** Work to be completed **
Where a line of the data holds the word "Park", copy that line.

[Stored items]
◇ ◇ ◇ ◇ ◇ ◇ ◇

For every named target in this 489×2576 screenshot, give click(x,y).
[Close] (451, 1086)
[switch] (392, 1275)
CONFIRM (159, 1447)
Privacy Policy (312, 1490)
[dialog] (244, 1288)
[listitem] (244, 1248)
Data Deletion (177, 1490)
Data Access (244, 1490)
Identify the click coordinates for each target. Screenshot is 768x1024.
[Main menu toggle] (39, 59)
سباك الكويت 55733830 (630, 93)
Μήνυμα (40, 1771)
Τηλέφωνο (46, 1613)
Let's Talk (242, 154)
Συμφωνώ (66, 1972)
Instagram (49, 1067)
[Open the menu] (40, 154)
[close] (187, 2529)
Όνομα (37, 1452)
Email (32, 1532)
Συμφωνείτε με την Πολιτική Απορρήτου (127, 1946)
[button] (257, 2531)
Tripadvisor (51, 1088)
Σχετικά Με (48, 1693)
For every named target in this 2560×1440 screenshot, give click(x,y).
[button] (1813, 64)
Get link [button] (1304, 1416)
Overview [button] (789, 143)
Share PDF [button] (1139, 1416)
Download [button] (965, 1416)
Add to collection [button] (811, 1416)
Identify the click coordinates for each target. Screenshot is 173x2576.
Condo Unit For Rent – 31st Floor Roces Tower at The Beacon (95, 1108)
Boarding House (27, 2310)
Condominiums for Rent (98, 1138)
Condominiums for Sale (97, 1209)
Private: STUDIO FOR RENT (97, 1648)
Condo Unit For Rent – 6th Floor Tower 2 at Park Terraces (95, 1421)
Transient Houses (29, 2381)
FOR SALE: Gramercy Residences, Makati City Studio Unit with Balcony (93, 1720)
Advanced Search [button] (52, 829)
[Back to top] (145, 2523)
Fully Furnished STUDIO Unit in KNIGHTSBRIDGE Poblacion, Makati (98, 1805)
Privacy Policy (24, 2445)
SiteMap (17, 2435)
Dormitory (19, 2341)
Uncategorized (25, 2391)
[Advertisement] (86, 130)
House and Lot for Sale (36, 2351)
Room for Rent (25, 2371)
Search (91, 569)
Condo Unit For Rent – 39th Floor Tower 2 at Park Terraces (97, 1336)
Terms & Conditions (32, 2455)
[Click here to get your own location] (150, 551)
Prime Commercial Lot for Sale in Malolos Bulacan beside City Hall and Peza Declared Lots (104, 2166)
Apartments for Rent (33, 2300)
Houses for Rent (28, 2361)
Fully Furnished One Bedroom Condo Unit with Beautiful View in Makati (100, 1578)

◇ ◇ ◇ ◇ ◇ ◇ ◇

** Written answer **
Condo Unit For Rent – 6th Floor Tower 2 at Park Terraces (95, 1421)
Condo Unit For Rent – 39th Floor Tower 2 at Park Terraces (97, 1336)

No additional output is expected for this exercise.